Planet Texas 2050 co-chair Katherine Lieberknecht, who co-leads the Equitable and Regenerative Cities project, said that approach reflects the interpretive lens he brings to the work. "Khristián’s ecodramaturgy background gives him a unique and valuable way of seeing connections across the project teams,” she said. “His work is helping us articulate the stories behind the science.”

That interpretive work is central to Méndez Aguirre’s training. Scientific models must isolate variables to make them measurable. The arts, by contrast, offer tools for collective reflection and for “asking the questions that science can’t,” as he put it. “How does it feel? How might we respond to this together? And what do we need to account for that scientific frameworks cannot measure?”

Méndez Aguirre believes climate art has entered a new phase. “Most people already know climate change is happening,” he said. “We’re past the stage of just raising awareness. The question now is, what do we do with this reality?”

Hyperlocal Knowledge, Community-Based Research

One of Méndez Aguirre’s current productions, “The Serpents Fly at Sundown” — in which a giant feathered lantern serpent puppet is used to gather stories from people who have survived natural disasters — grew from that belief. Instead of retelling their trauma for an audience, he wanted to create a space for reflection, witnessing and community ritual. “There are no public spaces to talk about or even grieve the losses that come from natural disasters,” he said. “That’s part of the work of adapting to climate change.”

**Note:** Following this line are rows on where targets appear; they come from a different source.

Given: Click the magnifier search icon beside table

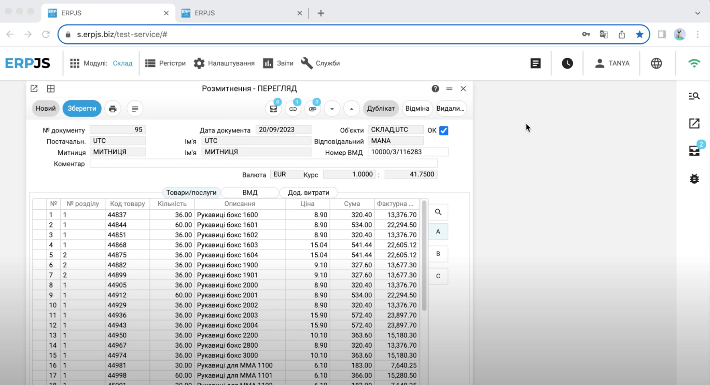Looking at the screenshot, I should 438,212.
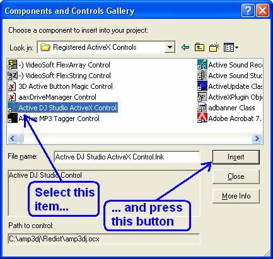Open More Info for the control
The image size is (273, 259).
coord(236,196)
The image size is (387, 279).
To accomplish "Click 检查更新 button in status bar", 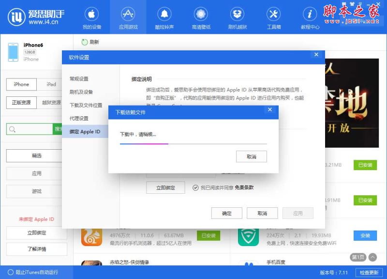I will pos(369,272).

Inside PT2050, his work often turns toward a recurring challenge: how to honor hyperlocal knowledge while producing insights that can matter elsewhere. He doesn’t see that as a flaw of interdisciplinary work but rather as something baked into it. “Researchers are charged with addressing a local problem,” he said. “And because we’re academics, the charge is for that solution to be useful to other people in other places who also need to solve their problems.”

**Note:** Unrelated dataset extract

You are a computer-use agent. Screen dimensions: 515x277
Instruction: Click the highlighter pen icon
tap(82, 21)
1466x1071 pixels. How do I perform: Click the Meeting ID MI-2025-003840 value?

“Most people already know climate change is happening. We’re past the stage of just raising awareness. The question now is, what do we do with this reality?”

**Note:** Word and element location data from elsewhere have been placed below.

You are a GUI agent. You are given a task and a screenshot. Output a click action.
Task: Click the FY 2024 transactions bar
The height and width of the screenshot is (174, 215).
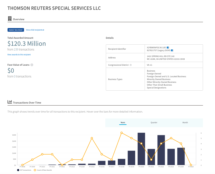click(x=181, y=156)
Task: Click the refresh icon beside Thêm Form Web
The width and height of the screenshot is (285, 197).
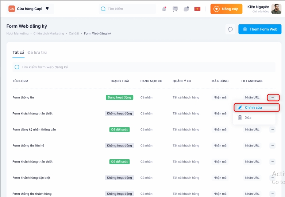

— Khristián Méndez Aguirre

To that end, Méndez Aguirre is currently working on a literature review comparing case studies of community-engaged research across the Americas, including, of course, work in Texas. In all 12 case studies, he said, researchers encounter the same problem: How do they validate or improve the data they have by working with the community? “As an arts-based, community-oriented researcher, I consider their dilemmas and am able to name the intellectual assumptions and emotional frameworks that underpin those collaborations,” he said. “What a researcher or a community member assumes about research — and how they feel about it — can make or break those relationships.”

Those connections require trust, time and collaboration — qualities he sees mirrored in the arts as much as in community-engaged science. “I came to theatre because I’m interested in collaborating,” he said. “It’s hard, but the things that you can accomplish with other people are better than when you do them on your own.”